## Source document
★ ★ ★ ★ ★
Thursday, April 7, 2016

the inherent classism of kyriarchy and subaltern theory

This is a followup to a post from 2013, kyriarchy: redundant word of the day. At the time, I quoted Fiorenza:
The theoretical adequacy of patriarchy has been challenged because, for instance, black men do not have control over white wo/men and some women (slave/mistresses) have power over subaltern women and men (slaves)."
But I completely failed to pay attention to the implications of that use of "subaltern."

And I didn't poke hard at a statement by Lisa at Accepting Kyriarchy, Not Apologies:
When you talk about power assertion of a White woman over a Brown man, that's kyriarchy. When you talk about a Black man dominating a Brown womyn, that's kyriarchy. It's about the human tendency for everyone trying to take the role of lord/master within a pyramid. At it best heights, studying kyriarchy displays that it's more than just rich, white Christian men at the tip top and, personally, they're not the ones I find most dangerous. There's a helluva lot more people a few levels down the pyramid who are more interested in keeping their place in the structure than to turning the pyramid upside down.
★ ★ ★ ★ ★
## Dataset records
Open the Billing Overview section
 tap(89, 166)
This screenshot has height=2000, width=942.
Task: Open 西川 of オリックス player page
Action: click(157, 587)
★ ★ ★ ★ ★
## Required work
Answer these questions about the blog post on kyriarchy:
(a) What was the title of the 2013 post that this one follows up?
(b) In the Fiorenza quotation, who has power over subaltern women and men?
(c) In the statement quoted from Lisa, what are many people a few levels down the pyramid more interested in than turning the pyramid upside down?

## Answer for the task
(a) "kyriarchy: redundant word of the day"
(b) Some women (slave/mistresses)
(c) Keeping their place in the structure